Infant Mortality Rates by constituency nation for 2005
UK                                             5.1
England    5.0
Wales    4.1
Scotland    5.2
Northern Ireland                     6.3
Infant Mortality Rates - examples of regional variation for 2005
West Midlands                          6.4
Yorkshire & Humber                6.1
London    5.1
South East    3.9
West Dunbartonshire  14.0

Source – ONS Health Statistics Quarterly 34 / GRO Scotland annual review 2005 
Infant Mortality Rates classified as deaths under 1 year per 1,000 live births

The table below shows the UK’s high rate of infant mortality and low birth weight babies in comparison with other major European nations. Out of the countries listed the UK has the highest infant mortality rate and only Greece has a higher percentage of low birth weight babies.

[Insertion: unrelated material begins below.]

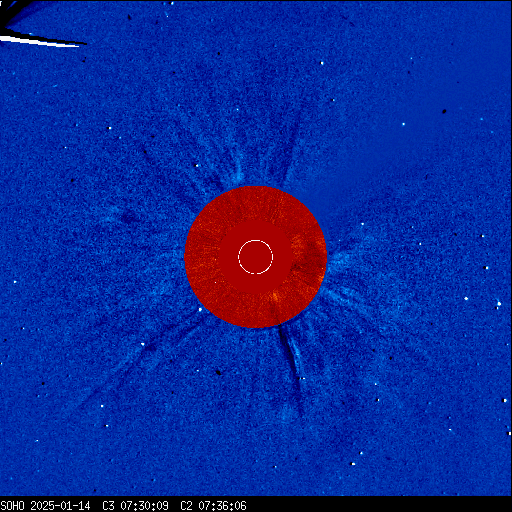This screenshot has height=512, width=512.
Task: Select the "SOHO" label in the caption bar
Action: pos(12,506)
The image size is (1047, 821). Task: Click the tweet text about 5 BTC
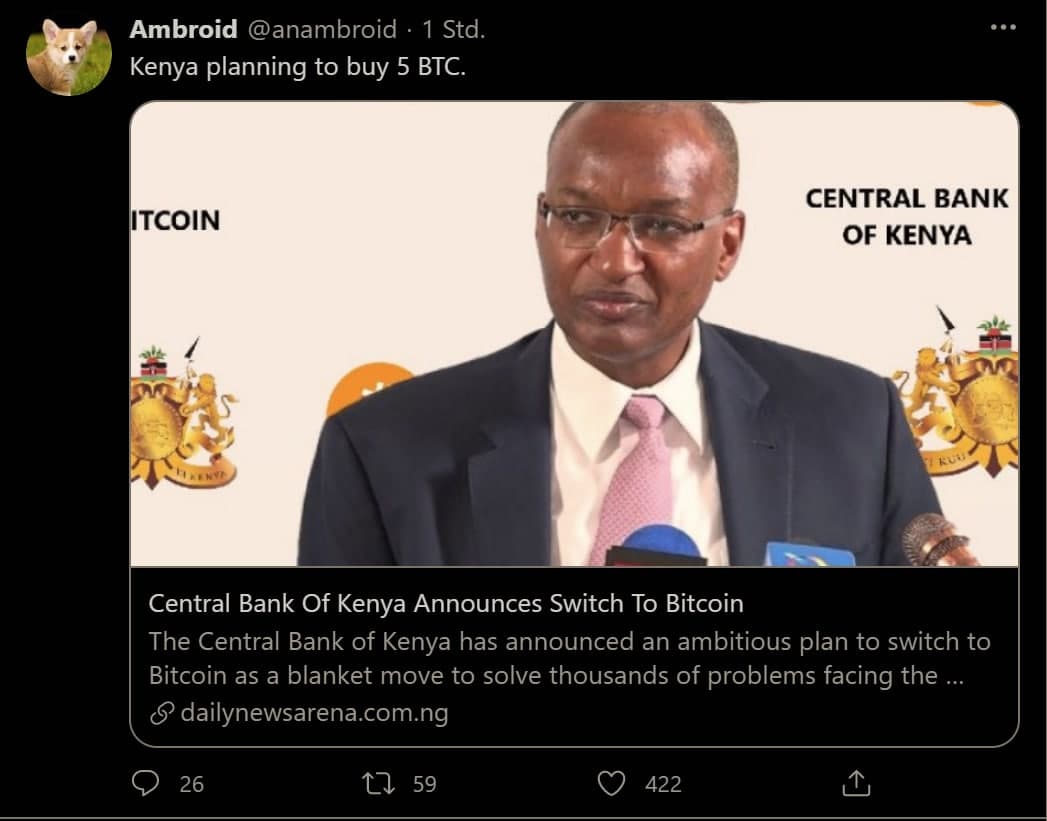[297, 67]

European Infant Mortality and Low Birth Weight Rates

Infant Mortality Rate
Deaths per 1,000 live births

Low Birth Weight Rate
(% of births less than 2500g)

Iceland                                    2.4                                       3.1
Finland                                    3.1                                       4.1
Sweden                                    3.1                                       4.5
France                                    3.9                                       6.6
Spain                                    4.1                                       6.8
Germany                                    4.2                                       6.8
Belgium                                    4.3                                       6.5
Italy                                    4.3                                       6.5
Denmark                                    4.4                                       5.5
Austria                                    4.5                                       7.1
Netherlands                                    4.8                                       5.4
Greece                                    4.8                                       8.3
Ireland                                    5.1                                       4.9
UK*                                    5.3                                       7.6

Source - UNICEF, Child poverty in perspective: An overview of child well-being in rich countries, Innocenti Report Card 7, 2007, UNICEF Innocenti Research Centre, Florence.

*UK information in the UNICEF report is 2003 data.